The response must contain every line below in which "computer" appears.

Top of EXTRACTED ENTRIES

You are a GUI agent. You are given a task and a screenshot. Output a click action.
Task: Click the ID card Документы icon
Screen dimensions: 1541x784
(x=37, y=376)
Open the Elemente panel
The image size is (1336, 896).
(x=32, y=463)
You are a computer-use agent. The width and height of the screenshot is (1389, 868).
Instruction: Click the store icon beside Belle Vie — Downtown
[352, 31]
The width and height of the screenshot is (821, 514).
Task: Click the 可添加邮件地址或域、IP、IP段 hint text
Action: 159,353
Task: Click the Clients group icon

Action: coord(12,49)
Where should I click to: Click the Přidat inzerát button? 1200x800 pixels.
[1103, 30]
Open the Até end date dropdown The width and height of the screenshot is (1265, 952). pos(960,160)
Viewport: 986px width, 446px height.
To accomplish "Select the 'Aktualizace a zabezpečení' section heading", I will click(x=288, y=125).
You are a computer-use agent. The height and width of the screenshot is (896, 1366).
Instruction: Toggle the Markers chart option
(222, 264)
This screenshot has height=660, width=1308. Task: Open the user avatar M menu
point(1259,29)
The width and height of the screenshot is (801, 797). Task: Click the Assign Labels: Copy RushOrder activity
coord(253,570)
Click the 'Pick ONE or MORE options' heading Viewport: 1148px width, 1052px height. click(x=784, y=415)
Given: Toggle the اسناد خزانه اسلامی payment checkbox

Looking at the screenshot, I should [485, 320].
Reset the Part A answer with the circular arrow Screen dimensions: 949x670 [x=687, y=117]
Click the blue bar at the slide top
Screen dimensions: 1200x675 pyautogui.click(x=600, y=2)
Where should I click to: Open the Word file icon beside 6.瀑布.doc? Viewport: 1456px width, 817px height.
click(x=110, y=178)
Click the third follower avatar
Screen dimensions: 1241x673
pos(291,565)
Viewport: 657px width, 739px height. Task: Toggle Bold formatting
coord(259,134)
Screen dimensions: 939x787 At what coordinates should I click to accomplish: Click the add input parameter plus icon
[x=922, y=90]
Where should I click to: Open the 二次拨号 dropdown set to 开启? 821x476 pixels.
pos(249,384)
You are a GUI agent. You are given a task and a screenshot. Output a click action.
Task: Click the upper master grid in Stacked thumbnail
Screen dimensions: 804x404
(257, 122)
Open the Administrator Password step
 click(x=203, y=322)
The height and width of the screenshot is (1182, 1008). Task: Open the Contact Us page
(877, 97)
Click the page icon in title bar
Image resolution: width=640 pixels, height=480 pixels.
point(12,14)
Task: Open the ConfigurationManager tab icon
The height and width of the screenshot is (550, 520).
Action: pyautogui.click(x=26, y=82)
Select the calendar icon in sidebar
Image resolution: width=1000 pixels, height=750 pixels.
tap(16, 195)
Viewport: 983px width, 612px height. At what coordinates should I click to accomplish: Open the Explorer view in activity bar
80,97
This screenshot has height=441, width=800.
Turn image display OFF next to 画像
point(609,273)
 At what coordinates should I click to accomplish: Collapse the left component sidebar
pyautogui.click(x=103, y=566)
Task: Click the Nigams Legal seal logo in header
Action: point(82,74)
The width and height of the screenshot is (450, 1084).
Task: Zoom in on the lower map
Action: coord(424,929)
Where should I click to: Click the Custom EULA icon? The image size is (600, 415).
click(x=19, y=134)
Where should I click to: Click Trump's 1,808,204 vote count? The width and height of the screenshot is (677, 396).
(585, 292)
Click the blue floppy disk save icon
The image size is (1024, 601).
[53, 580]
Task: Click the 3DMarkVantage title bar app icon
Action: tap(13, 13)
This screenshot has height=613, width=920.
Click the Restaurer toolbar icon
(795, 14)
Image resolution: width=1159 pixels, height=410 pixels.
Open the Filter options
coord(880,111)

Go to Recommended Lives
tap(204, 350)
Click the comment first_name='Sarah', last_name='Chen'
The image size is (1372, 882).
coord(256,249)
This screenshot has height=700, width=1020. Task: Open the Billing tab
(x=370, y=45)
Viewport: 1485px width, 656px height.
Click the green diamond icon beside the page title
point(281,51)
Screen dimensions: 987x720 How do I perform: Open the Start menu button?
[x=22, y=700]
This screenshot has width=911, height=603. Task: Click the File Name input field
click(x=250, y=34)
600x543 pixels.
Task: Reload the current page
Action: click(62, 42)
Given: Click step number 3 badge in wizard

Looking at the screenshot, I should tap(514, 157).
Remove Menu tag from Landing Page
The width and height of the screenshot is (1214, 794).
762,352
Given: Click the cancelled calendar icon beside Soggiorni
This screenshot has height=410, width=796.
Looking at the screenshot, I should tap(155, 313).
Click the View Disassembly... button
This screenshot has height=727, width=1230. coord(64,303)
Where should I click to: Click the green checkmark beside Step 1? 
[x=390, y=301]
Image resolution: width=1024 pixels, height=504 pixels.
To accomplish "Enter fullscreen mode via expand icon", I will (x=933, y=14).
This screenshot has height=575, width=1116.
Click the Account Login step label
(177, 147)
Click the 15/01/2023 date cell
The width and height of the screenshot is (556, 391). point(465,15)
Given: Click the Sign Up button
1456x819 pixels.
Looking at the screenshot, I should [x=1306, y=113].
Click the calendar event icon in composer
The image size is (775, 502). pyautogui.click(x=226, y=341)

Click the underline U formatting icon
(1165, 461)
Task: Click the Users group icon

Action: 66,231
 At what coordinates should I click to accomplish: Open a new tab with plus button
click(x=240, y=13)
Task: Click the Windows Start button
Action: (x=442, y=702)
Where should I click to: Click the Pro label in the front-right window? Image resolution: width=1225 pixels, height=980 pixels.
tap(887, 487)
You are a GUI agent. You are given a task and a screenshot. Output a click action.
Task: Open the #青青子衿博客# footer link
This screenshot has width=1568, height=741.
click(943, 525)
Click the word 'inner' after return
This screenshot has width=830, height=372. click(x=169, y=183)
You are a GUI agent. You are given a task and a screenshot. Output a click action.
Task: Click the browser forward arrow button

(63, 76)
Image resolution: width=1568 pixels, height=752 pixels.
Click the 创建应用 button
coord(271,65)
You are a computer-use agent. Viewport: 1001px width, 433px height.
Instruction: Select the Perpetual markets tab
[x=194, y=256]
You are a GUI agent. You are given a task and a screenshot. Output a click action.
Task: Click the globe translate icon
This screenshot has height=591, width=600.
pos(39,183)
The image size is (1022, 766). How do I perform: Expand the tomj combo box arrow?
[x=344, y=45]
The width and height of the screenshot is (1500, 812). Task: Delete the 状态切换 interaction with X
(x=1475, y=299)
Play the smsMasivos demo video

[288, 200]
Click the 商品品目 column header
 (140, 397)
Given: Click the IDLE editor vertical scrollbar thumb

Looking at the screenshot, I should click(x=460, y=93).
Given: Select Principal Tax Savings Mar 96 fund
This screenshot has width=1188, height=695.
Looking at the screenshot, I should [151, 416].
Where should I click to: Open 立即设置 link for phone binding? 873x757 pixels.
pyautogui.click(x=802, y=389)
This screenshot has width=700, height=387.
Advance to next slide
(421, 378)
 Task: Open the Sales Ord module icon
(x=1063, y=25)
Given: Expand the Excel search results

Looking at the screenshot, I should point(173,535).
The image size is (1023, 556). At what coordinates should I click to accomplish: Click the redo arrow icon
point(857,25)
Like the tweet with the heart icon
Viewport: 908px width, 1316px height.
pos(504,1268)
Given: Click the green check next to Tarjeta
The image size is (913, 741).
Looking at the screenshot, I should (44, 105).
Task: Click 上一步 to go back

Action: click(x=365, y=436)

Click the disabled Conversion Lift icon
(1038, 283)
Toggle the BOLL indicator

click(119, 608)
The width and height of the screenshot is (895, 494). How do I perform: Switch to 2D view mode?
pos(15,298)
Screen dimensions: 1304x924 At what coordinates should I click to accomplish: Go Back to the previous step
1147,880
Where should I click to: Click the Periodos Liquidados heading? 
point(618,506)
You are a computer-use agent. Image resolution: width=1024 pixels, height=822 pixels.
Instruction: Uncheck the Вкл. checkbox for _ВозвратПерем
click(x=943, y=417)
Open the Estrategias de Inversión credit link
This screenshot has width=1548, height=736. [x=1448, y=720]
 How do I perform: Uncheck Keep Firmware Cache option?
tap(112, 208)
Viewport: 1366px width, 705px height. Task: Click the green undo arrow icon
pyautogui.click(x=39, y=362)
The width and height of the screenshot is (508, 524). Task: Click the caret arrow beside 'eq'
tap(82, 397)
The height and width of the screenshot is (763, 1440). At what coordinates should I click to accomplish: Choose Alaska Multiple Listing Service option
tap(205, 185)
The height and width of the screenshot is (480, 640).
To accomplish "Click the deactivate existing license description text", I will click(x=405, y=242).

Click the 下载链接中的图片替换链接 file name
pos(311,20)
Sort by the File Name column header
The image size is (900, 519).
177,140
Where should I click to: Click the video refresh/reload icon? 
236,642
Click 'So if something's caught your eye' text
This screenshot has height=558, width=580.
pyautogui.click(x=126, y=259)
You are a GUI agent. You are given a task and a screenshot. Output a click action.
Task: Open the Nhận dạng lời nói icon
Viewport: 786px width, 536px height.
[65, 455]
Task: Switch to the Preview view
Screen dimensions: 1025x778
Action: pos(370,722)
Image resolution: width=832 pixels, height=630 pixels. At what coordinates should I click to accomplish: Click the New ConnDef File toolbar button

Bottom of EXTRACTED ENTRIES

— EXERCISE RESULT —
You are a computer-use agent. The width and height of the screenshot is (1389, 868).
You are a computer-use agent. The height and width of the screenshot is (896, 1366).
You are a computer-use agent. Viewport: 1001px width, 433px height.
You are a computer-use agent. Image resolution: width=1024 pixels, height=822 pixels.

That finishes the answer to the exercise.